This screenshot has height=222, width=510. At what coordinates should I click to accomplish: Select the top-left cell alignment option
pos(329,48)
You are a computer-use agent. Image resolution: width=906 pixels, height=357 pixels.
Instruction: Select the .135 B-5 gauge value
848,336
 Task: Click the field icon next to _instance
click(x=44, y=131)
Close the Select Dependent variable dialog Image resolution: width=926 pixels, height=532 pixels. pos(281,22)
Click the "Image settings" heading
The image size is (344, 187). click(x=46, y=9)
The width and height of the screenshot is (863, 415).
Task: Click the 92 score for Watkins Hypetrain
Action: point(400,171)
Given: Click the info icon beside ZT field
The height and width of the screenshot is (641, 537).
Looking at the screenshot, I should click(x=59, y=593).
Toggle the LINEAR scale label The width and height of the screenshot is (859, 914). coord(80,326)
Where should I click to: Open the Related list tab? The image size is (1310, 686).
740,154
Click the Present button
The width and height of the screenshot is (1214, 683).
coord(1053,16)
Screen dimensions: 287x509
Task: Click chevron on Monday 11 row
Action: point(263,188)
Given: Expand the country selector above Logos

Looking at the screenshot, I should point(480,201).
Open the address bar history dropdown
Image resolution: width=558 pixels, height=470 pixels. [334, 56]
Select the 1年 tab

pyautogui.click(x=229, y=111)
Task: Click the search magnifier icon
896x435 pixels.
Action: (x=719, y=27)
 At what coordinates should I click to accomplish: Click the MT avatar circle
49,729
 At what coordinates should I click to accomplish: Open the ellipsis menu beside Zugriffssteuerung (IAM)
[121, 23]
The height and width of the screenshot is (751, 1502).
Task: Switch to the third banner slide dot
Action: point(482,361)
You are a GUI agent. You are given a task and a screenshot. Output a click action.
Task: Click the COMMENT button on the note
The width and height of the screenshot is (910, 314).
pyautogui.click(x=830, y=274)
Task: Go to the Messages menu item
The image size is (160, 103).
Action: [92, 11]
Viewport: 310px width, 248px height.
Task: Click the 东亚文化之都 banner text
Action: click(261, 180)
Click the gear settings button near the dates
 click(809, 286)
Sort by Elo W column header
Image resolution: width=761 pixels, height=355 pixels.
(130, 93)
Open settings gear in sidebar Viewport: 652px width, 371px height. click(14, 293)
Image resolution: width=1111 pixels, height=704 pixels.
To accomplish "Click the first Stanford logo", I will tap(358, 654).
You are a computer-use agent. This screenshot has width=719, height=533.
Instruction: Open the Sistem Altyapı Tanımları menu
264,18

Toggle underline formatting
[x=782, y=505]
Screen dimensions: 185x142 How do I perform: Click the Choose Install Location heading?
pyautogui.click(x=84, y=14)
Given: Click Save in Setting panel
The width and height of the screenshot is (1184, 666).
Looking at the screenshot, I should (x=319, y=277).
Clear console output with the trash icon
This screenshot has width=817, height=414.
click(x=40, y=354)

## [WHAT YOU ARE ASKED TO DO]
Output every line of the listing above exactly as it appears.

## [CORRECT ANSWER]
This screenshot has height=222, width=510. At what coordinates should I click to accomplish: Select the top-left cell alignment option
pos(329,48)
You are a computer-use agent. Image resolution: width=906 pixels, height=357 pixels.
Instruction: Select the .135 B-5 gauge value
848,336
 Task: Click the field icon next to _instance
click(x=44, y=131)
Close the Select Dependent variable dialog Image resolution: width=926 pixels, height=532 pixels. pos(281,22)
Click the "Image settings" heading
The image size is (344, 187). click(x=46, y=9)
The width and height of the screenshot is (863, 415).
Task: Click the 92 score for Watkins Hypetrain
Action: point(400,171)
Given: Click the info icon beside ZT field
The height and width of the screenshot is (641, 537).
Looking at the screenshot, I should click(x=59, y=593).
Toggle the LINEAR scale label The width and height of the screenshot is (859, 914). coord(80,326)
Where should I click to: Open the Related list tab? The image size is (1310, 686).
740,154
Click the Present button
The width and height of the screenshot is (1214, 683).
coord(1053,16)
Screen dimensions: 287x509
Task: Click chevron on Monday 11 row
Action: point(263,188)
Given: Expand the country selector above Logos

Looking at the screenshot, I should point(480,201).
Open the address bar history dropdown
Image resolution: width=558 pixels, height=470 pixels. [334, 56]
Select the 1年 tab

pyautogui.click(x=229, y=111)
Task: Click the search magnifier icon
896x435 pixels.
Action: (x=719, y=27)
 At what coordinates should I click to accomplish: Click the MT avatar circle
49,729
 At what coordinates should I click to accomplish: Open the ellipsis menu beside Zugriffssteuerung (IAM)
[121, 23]
The height and width of the screenshot is (751, 1502).
Task: Switch to the third banner slide dot
Action: point(482,361)
You are a GUI agent. You are given a task and a screenshot. Output a click action.
Task: Click the COMMENT button on the note
The width and height of the screenshot is (910, 314).
pyautogui.click(x=830, y=274)
Task: Go to the Messages menu item
The image size is (160, 103).
Action: [92, 11]
Viewport: 310px width, 248px height.
Task: Click the 东亚文化之都 banner text
Action: click(261, 180)
Click the gear settings button near the dates
 click(809, 286)
Sort by Elo W column header
Image resolution: width=761 pixels, height=355 pixels.
(130, 93)
Open settings gear in sidebar Viewport: 652px width, 371px height. click(14, 293)
Image resolution: width=1111 pixels, height=704 pixels.
To accomplish "Click the first Stanford logo", I will tap(358, 654).
You are a computer-use agent. This screenshot has width=719, height=533.
Instruction: Open the Sistem Altyapı Tanımları menu
264,18

Toggle underline formatting
[x=782, y=505]
Screen dimensions: 185x142 How do I perform: Click the Choose Install Location heading?
pyautogui.click(x=84, y=14)
Given: Click Save in Setting panel
The width and height of the screenshot is (1184, 666).
Looking at the screenshot, I should (x=319, y=277).
Clear console output with the trash icon
This screenshot has width=817, height=414.
click(x=40, y=354)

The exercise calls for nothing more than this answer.